C.L.: The healthy children in India do not need vaccination, at least not at present. It is not about vaccine availability alone. India has reached a stage where there is more COVID-19 vaccine supply then demand. However, just because a country has more availability, it should not start vaccinating children. At the same time, that does not mean healthy children would never need COVID-19 vaccines. They may, in future. As an example, if a new variant emerges which causes moderate to severe disease in children at a rate higher than at present, then we may have to vaccinate healthy children.
The Zydus vaccine uses a novel vaccine platform, and outside the trial, the vaccine has not been used for vaccinating adults. Should such a vaccine be allowed to be used on adolescents without large-scale use in adults first?
S.R.: Since I do not think there are extraordinary risks with either the platform or the route of administration, I find the standard regulatory processes sufficient for determining whether to approve vaccine usage in children.
C.L.: It can be, at least theoretically. However, parents and people need to understand that none of the countries had rolled out vaccines for any subgroup of children without data being thoroughly examined and reviewed by the experts.
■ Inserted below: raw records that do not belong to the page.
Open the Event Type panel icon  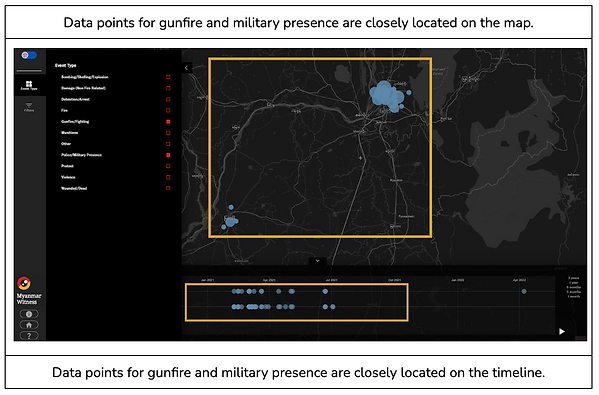29,85
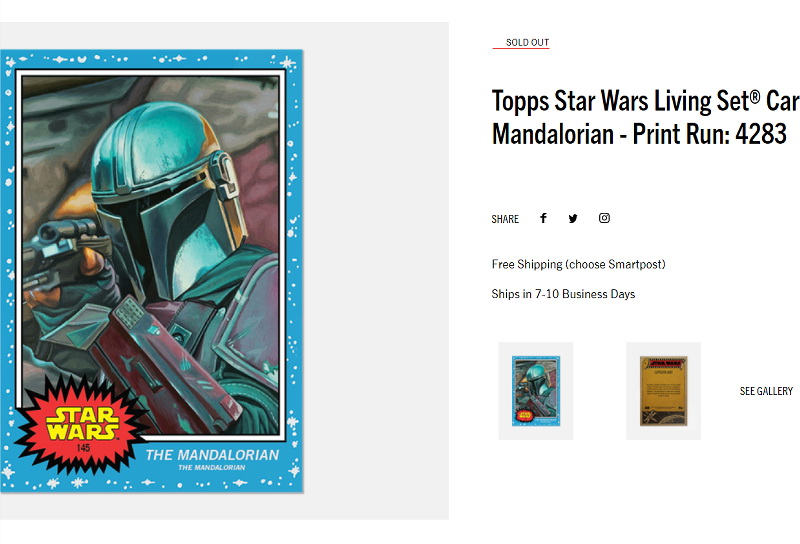Image resolution: width=800 pixels, height=544 pixels.
Task: Click the rifle scope in the card artwork
Action: click(x=64, y=232)
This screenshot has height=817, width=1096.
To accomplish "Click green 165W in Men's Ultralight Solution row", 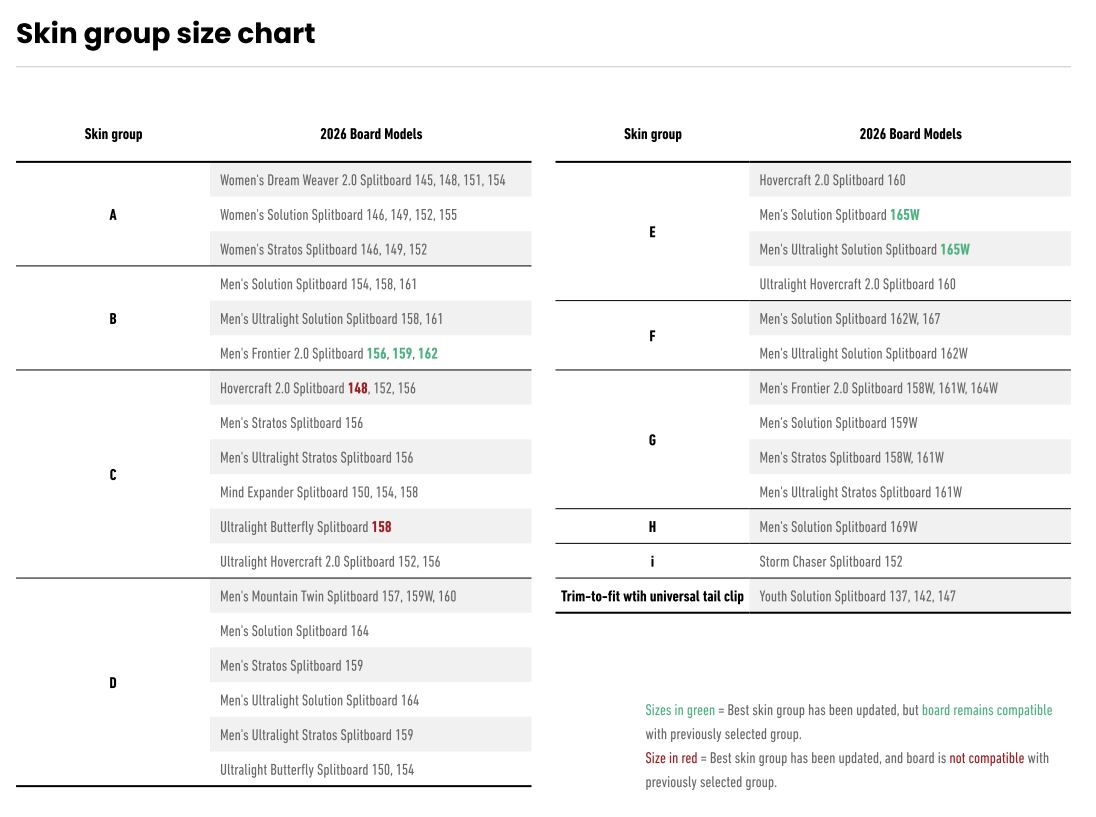I will pyautogui.click(x=954, y=250).
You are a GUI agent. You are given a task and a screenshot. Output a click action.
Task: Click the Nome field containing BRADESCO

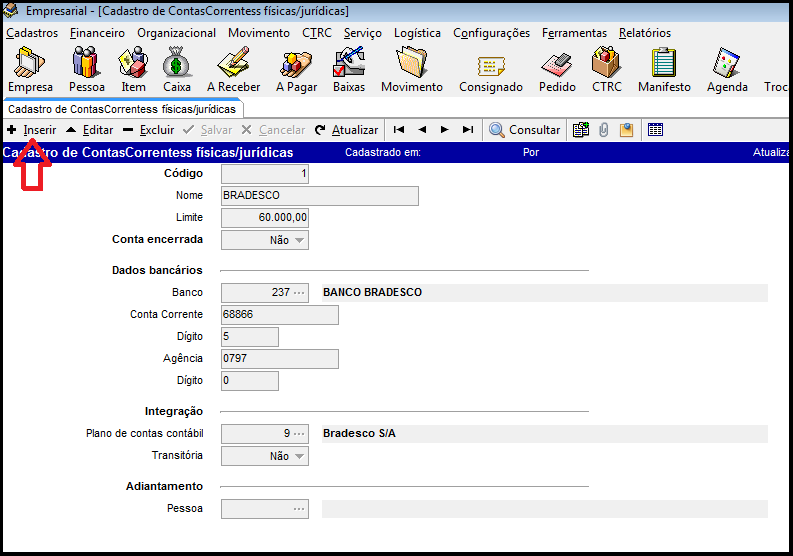click(x=319, y=196)
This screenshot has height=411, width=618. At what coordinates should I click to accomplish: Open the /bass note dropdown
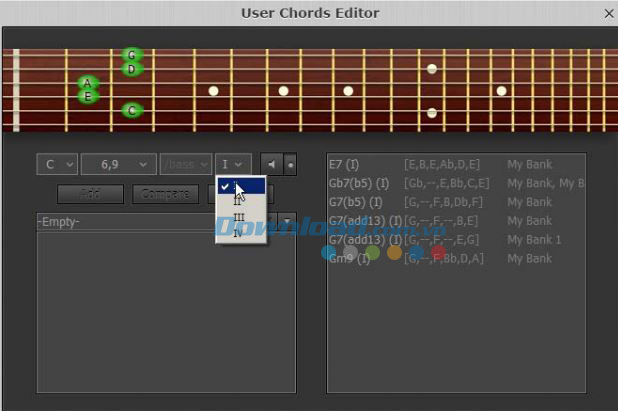click(186, 164)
None of the COVID-19 vaccines has been used in children in any country before millions of shots were administered to adults. There has been a time lag of around six months or longer use of a vaccine in adults before use in children. This was the approach even when there was a high rate of disease transmission in those settings.
While the FDA has granted an emergency use approval (EUA) for Pfizer vaccine for children in stages beginning with adolescents, the Subject Expert Committee has greenlighted Covaxin for all children above two years and the DCGI has granted an EUA for Zydus vaccine for those older than 12 years including adults. How prudent is this approach by the SEC and DCGI?
C.L.: Every country has their own regulatory approval approach and the criteria to give such authorisation. What we need to remember is that the regulatory approvals are focused upon data from clinical trials, examining whether the protocol was followed and if it meets pre-defined safety, efficacy and other agreed criteria. However, what is important to understand is that the licensing of vaccines is completely delinked from programmatic use of vaccines. Licensing does not mean it should be rolled out in a program. The decision on the second part is taken by an independent group of experts, who recommend vaccine introduction based upon a completely different set of considerations such as burden of diseases, risks and benefit, operational feasibility. They can and they do use data from other countries as well, to make a decision and even demand for limited roll-out and/or more data before decision making. What we need to remember is that the number of participants in the clinical trials of COVID-19 vaccines in children have been around one third of what other countries have done and that is limited data to consider full-fledged roll-out in children. When it comes to vaccinating kids, there is no such urgency as it was for the adult population, who are at higher risk. The decision to vaccinate kids has to be based upon calm assessment of scientific evidence, with use of as much data as possible, even if that means a few more weeks or months of waiting.